(Screenshot grounding data)
-- -- --

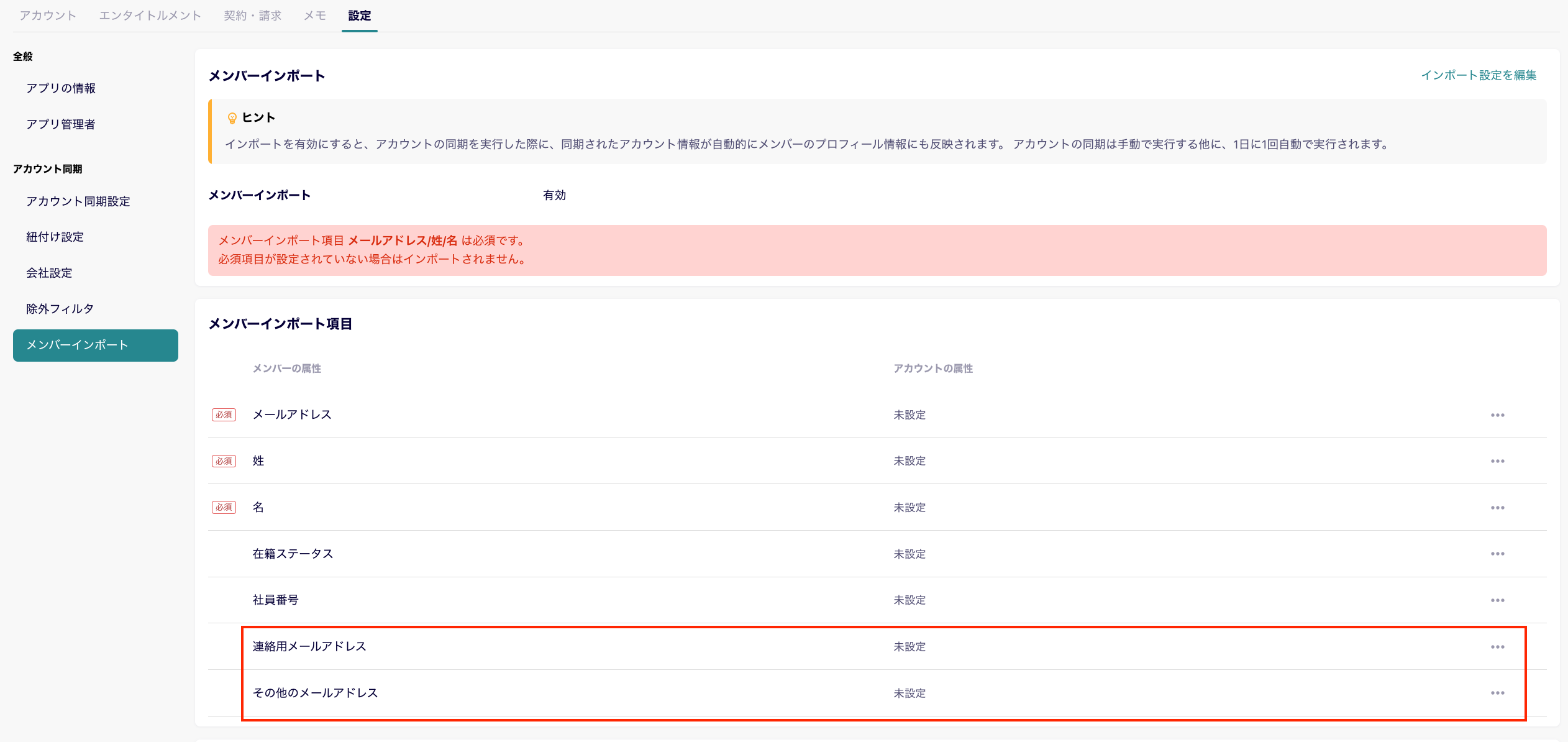Click the ellipsis icon beside 社員番号

(x=1498, y=600)
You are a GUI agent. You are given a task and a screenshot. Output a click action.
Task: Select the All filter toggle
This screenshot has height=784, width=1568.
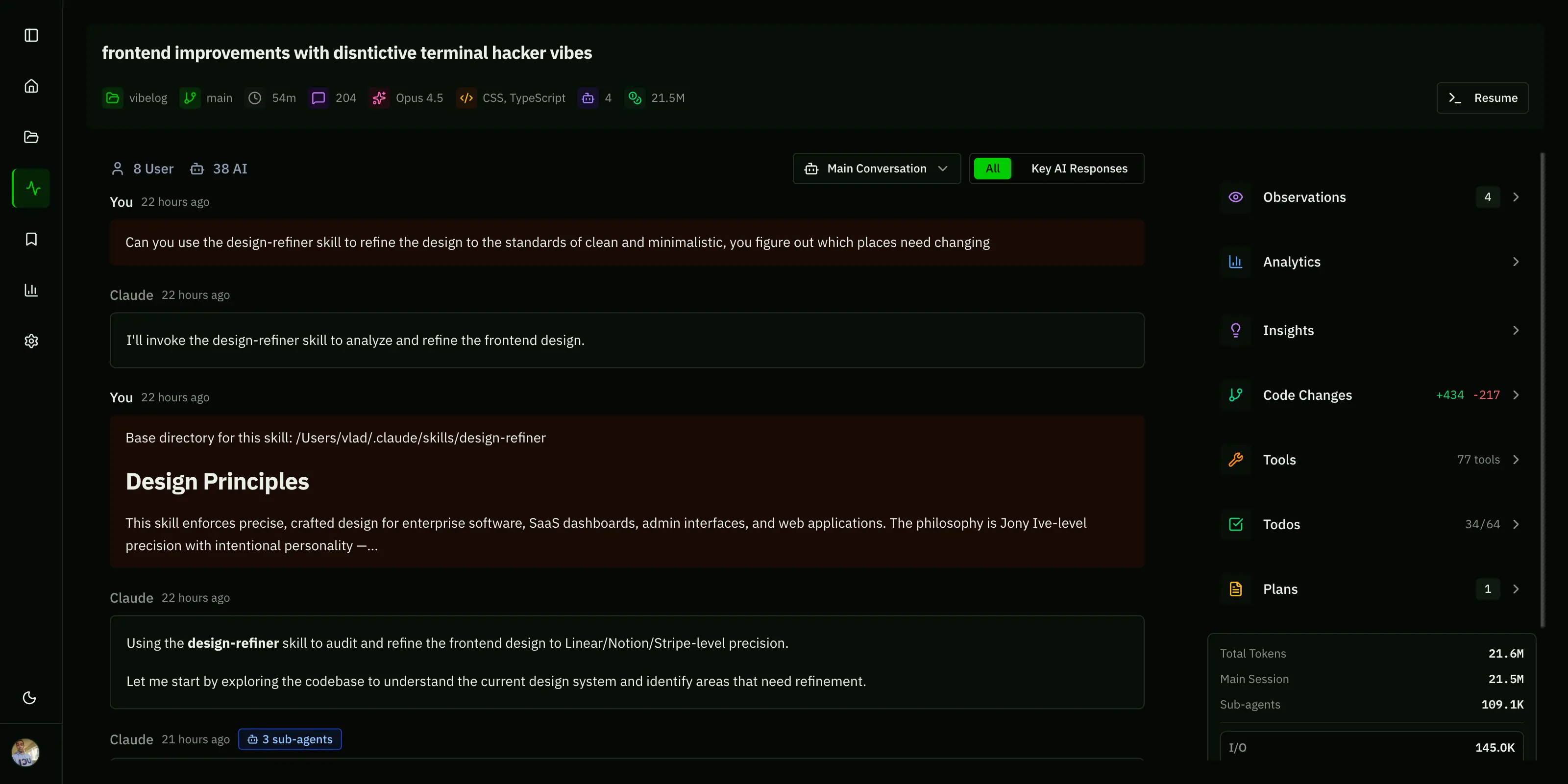click(992, 169)
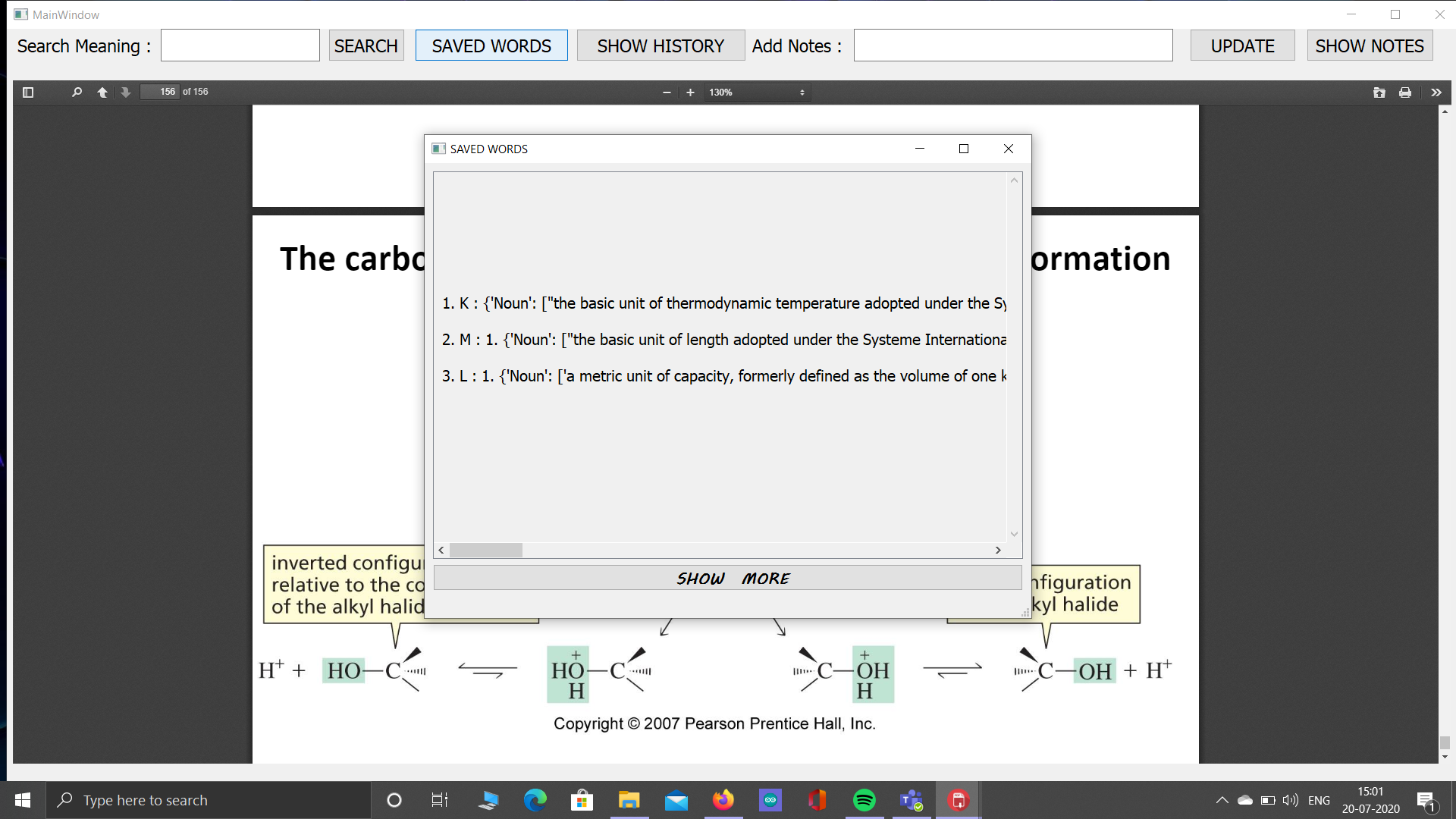The height and width of the screenshot is (819, 1456).
Task: Click SHOW NOTES button
Action: click(1370, 46)
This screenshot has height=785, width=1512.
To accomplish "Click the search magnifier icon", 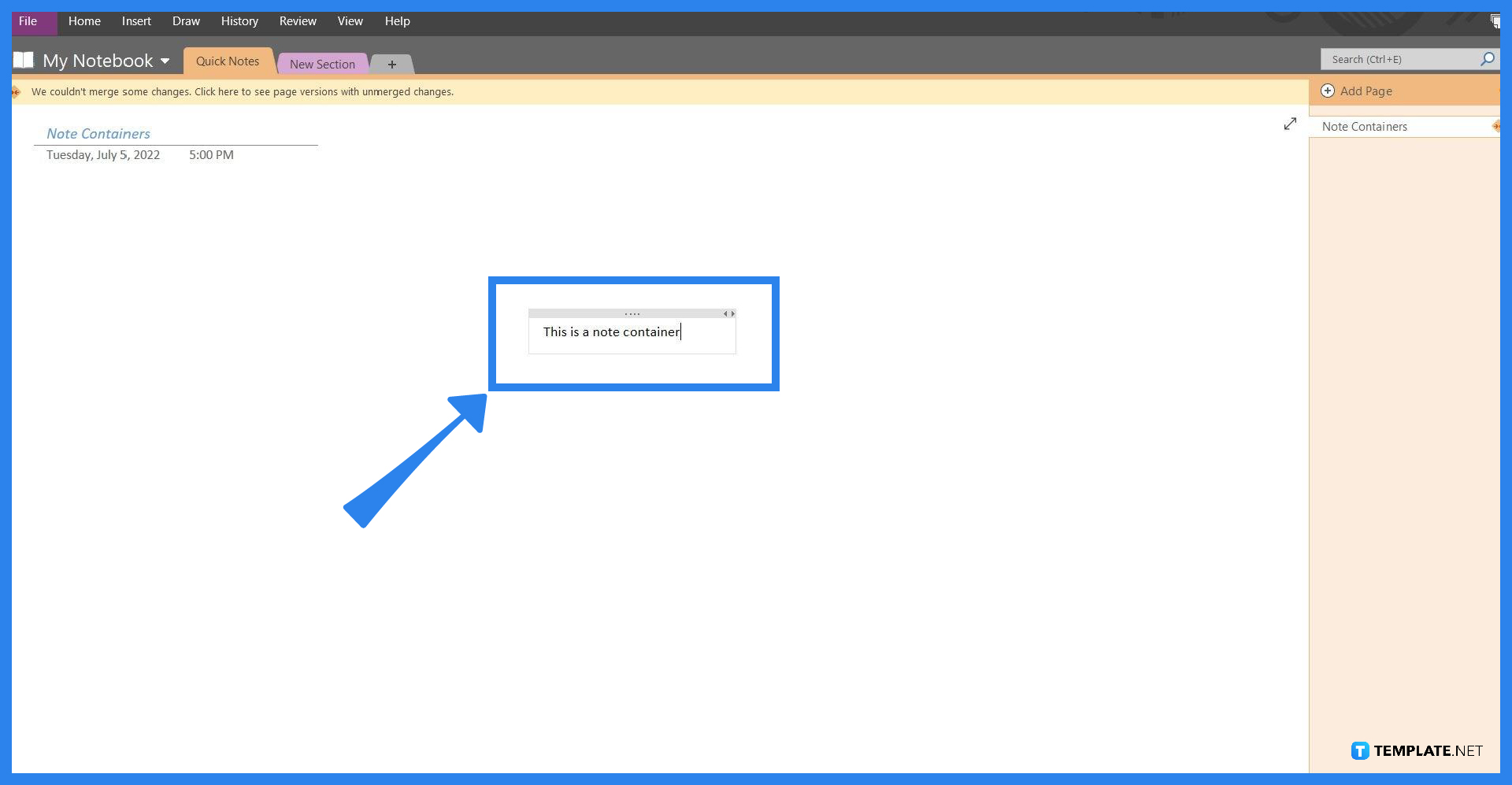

-- -- --

Instructions for the task
Every line from the one with "This screenshot has height=784, width=1568." through the end of the records is to be reproduced exactly, and the pictures are to be left out.

Expected answer
This screenshot has height=784, width=1568.
click(992, 169)
The height and width of the screenshot is (819, 1456).
Task: Click SHOW NOTES button
Action: click(1370, 46)
This screenshot has height=785, width=1512.
To accomplish "Click the search magnifier icon", 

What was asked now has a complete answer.